Los únicos "racionales" que la acompañaban, además de los arrieros, eran cinco auxiliares, entre las que se contaba su madre.

En esa época, en Colombia no se conocían los aviones sino en fotografías y apenas había unas cuantas carreteras.

Medellín y Urabá solo estaban conectados por un camino de arriería. Recorrerlo tardaba entre 15 y 20 días.

Se llamaba Laura Montoya Upegui. Nació en 1874 en la familia formada por el médico Juan de la Cruz Montoya y Dolores Upegui.

Su padre fue asesinado en una de las guerras civiles del siglo XIX cuando ella era niña. Desde entonces su familia se hundió en la pobreza. Su infancia no fue muy feliz. Sus abuelos se la llevaron a vivir a Amalfi.

Allí, ella aprendió a gustar de la soledad. No asistió a la escuela hasta que cumplió 16 años. Se graduó de maestra en la Normal de Institutoras de Medellín.

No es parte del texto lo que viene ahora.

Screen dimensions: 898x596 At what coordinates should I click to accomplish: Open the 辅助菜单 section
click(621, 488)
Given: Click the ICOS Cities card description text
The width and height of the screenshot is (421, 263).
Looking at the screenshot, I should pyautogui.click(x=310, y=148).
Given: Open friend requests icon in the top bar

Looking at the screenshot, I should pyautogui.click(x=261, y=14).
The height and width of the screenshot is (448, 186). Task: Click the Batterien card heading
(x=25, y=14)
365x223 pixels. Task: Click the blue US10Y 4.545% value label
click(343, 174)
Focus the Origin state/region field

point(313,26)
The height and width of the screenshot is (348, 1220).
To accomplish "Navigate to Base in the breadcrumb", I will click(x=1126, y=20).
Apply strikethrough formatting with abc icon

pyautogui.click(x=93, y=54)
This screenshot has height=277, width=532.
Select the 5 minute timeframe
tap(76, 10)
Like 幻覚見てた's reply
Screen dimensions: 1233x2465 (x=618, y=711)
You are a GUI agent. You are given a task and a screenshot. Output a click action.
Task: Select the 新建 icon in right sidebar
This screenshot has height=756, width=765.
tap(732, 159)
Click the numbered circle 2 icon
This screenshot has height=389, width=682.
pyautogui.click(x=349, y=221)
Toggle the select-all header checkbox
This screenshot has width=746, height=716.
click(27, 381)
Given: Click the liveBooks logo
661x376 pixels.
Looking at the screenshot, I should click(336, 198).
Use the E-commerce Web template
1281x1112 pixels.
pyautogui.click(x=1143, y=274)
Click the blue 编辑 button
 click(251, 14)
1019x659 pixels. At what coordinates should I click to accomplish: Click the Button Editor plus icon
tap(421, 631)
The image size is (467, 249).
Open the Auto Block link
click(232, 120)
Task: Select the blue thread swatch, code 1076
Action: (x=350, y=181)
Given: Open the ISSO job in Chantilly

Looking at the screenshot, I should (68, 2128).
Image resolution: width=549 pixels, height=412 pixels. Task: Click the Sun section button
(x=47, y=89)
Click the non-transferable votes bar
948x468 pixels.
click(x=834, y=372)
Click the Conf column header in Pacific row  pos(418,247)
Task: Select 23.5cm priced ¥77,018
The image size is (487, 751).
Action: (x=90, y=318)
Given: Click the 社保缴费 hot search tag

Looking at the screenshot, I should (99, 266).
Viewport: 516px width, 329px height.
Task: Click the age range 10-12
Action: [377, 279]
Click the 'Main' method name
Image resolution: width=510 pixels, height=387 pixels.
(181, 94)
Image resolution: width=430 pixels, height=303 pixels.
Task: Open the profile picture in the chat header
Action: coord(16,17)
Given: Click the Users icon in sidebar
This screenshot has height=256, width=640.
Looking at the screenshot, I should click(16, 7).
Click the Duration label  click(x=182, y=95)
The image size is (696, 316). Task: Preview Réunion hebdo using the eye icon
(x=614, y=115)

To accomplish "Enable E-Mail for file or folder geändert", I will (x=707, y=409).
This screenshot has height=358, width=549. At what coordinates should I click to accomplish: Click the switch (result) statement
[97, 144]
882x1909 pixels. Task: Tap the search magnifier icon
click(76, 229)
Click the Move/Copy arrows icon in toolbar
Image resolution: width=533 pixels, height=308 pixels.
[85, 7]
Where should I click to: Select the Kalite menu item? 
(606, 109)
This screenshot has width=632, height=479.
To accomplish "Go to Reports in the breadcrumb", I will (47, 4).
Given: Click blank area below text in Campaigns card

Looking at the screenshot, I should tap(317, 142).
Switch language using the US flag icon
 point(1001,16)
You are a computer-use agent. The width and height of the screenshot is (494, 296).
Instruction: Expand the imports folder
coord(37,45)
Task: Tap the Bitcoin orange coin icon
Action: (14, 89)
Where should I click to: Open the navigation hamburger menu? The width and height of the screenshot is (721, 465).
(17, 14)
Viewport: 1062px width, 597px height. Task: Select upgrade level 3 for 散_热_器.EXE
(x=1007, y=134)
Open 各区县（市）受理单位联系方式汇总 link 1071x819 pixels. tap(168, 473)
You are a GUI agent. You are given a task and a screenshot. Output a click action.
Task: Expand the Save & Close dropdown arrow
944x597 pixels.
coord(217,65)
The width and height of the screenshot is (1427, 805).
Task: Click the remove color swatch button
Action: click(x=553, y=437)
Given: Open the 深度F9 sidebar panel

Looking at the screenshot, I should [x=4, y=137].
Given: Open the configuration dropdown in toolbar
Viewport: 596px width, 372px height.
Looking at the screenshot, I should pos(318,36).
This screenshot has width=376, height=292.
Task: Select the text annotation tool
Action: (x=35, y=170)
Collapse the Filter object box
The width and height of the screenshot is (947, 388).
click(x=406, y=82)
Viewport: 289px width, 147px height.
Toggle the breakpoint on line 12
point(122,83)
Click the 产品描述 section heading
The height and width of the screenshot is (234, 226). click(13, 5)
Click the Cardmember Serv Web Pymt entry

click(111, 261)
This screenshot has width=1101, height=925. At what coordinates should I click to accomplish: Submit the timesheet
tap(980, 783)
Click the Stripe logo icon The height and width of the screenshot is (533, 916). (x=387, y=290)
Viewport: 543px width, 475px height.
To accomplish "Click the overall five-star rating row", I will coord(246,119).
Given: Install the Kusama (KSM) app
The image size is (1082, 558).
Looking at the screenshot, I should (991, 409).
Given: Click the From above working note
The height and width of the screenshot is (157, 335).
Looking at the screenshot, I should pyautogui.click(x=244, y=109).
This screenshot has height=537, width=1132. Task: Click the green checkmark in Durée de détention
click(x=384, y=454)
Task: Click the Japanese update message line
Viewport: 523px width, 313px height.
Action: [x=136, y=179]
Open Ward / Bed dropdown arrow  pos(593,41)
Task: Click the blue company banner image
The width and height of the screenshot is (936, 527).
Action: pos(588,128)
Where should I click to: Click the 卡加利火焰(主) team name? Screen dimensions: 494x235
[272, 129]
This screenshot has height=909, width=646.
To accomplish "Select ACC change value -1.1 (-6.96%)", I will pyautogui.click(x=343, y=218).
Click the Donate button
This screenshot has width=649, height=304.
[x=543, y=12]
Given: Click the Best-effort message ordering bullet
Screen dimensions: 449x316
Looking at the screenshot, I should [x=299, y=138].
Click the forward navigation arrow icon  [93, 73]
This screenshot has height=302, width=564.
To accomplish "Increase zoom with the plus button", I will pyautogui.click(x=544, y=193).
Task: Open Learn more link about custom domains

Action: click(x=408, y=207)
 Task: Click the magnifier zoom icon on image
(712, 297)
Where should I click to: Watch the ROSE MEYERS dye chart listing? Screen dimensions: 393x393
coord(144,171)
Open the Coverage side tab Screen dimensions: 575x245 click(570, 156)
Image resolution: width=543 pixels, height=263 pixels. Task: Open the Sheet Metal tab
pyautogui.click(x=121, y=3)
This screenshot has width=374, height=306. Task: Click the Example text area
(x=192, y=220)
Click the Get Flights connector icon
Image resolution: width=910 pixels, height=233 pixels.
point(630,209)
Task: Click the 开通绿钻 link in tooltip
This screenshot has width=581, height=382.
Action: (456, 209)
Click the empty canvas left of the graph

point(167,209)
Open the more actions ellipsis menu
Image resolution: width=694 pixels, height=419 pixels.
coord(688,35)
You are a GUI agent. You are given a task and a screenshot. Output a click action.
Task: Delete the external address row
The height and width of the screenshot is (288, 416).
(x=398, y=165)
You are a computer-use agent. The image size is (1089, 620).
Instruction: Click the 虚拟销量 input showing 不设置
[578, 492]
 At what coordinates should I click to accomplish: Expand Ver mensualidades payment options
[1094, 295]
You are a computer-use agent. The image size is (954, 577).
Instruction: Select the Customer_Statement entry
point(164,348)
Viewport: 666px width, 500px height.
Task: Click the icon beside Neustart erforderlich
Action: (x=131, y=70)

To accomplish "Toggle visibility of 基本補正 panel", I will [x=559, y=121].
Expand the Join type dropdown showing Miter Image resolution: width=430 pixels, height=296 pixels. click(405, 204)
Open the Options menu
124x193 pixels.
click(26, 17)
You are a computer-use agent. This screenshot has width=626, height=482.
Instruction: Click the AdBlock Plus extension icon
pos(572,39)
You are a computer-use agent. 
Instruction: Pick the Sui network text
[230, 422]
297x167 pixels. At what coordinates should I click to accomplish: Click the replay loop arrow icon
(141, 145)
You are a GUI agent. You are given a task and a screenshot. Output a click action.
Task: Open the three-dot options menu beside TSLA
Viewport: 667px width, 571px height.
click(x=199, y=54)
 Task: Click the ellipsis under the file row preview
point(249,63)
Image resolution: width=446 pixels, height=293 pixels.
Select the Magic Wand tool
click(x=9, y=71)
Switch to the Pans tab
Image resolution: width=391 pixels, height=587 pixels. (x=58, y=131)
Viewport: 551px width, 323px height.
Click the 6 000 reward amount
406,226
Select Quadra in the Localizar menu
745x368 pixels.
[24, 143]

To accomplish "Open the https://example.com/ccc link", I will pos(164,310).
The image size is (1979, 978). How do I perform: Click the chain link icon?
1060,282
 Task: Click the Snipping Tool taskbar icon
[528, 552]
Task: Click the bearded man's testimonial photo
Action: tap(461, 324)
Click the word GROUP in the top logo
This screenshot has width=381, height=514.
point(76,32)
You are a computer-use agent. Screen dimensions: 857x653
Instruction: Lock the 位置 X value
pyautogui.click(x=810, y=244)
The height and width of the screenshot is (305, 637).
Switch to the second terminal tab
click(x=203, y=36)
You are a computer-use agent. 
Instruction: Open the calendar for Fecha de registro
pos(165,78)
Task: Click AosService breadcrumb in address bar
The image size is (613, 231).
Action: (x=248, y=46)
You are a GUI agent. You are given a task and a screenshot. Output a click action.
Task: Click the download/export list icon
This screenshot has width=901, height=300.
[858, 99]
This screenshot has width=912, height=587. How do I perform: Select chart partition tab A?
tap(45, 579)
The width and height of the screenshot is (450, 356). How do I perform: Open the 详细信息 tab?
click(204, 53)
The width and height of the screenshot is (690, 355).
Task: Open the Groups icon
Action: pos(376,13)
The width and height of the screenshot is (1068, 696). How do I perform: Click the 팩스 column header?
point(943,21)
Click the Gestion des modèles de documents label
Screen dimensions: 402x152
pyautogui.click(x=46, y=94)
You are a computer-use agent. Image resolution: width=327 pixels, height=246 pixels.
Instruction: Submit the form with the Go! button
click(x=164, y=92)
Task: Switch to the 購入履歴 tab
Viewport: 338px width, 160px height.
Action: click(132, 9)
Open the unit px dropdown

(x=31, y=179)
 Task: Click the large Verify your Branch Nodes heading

Luego, trabajó en pueblos tan distantes y tan distintos como Amalfi, Fredonia y Santodomingo.

Después la trasladaron a Medellín, donde fue vicerrectora del Colegio de la Inmaculada.

A los 30 años, un sacerdote amigo le propuso fundar un colegio en Jardín, Antioquia. Ella se entusiasmó con la idea cuando supo que muy cerca vivían algunos indios, a los que podría ayudar.

Entonces decidió convertirse en misionera. Casi al mismo tiempo empezaron sus enfrentamientos con la sociedad y las autoridades eclesiásticas, quienes consideraban que Laura era un hervidero de ideas libertarias y que su oficio no era apropiado para una mujer.

En 1910, ella recurrió al presidente Carlos E. Restrepo en busca de apoyo. Él se lo brindó.

Cuando llegó a Dabeiba, enfrentó la oposición de los caciques indios más viejos y de los gamonales blancos que no entendían su misión.

Solidaria con su obra, la gobernación de Antioquia pagaba a sus monjas un salario como maestras de escuela. Aunque no tuvo lo que llaman formación académica, la Madre Laura escribió muchos libros llenos de poesía.

Sus obras más recordadas son Voces místicas de la naturaleza, Lampos de luz, Brochazos, Destellos del alma, La aventura misional de Dabeiba y su singular Autobiografía. Esta es piedra angular en la etnografía colombiana.

En los libros de la Madre Laura se siente que Dios es para ella el mismo de los indios que soñaba convertir.

Es el mismo de Pascal: un Dios sin nombre que está en todas partes, pero no se deja ver. Que solo se descubre ante aquellos que lo buscan con amor y desesperación. Laura lo halló viendo las hormigas, como cuenta en su Autobiografía.

Desde 1940, la Madre Laura se trasladó a Medellín y aquí pasó sus últimos años, sentada en una silla de ruedas. Murió en 1949, a los 75 años de edad.

La comunidad que fundó tenía entonces 467 misioneras repartidas en 92 casas en Colombia, Ecuador y Venezuela. Hoy, tiene presencia en más de 15 países de América Latina, Europa y África.

Celebro como una fiesta la consagración de santa de la Iglesia Católica de esta gran mujer nacida en nuestras montañas antioqueñas.